**Work task:** Start to finish, print the entries exactly, and carry none of the pictures over.

(Stored dataset items)
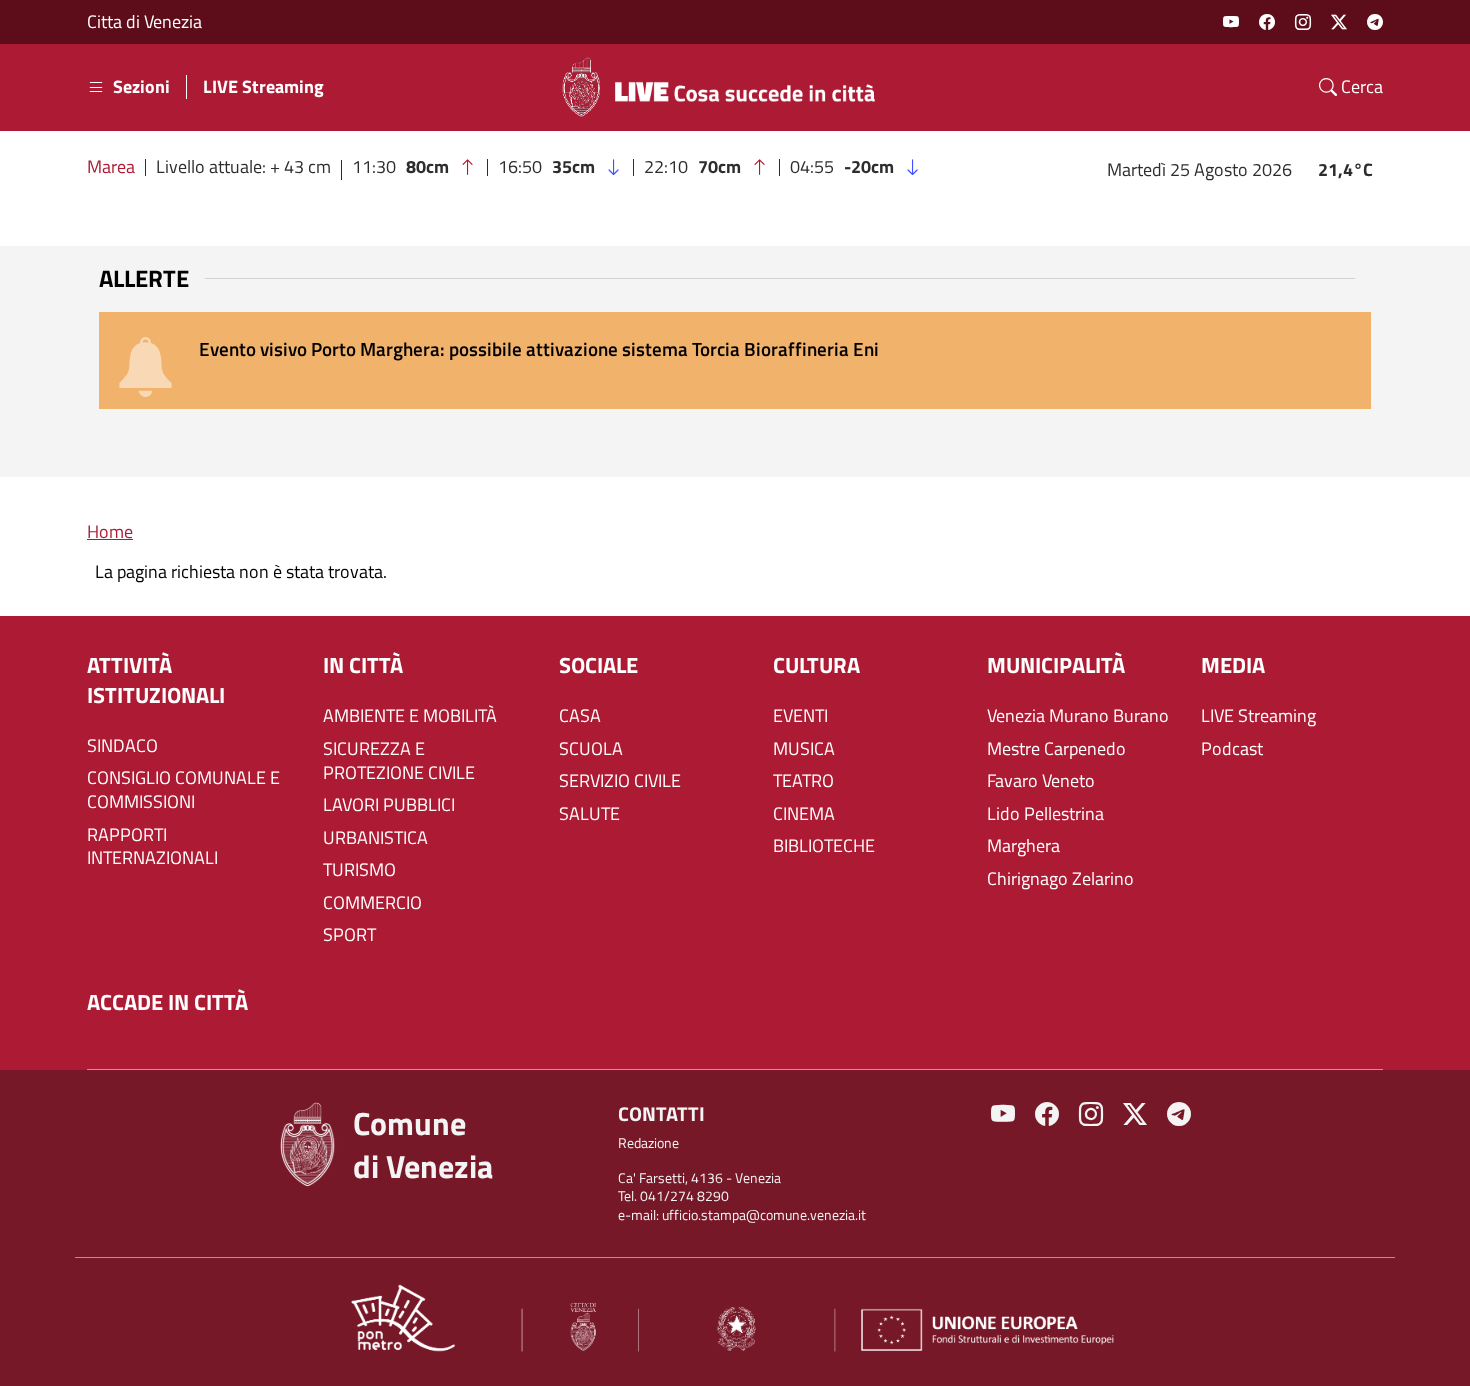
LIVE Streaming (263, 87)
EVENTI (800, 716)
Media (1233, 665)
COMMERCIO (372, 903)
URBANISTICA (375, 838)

**Final answer:**
LIVE Streaming (263, 87)
EVENTI (800, 716)
Media (1233, 665)
COMMERCIO (372, 903)
URBANISTICA (375, 838)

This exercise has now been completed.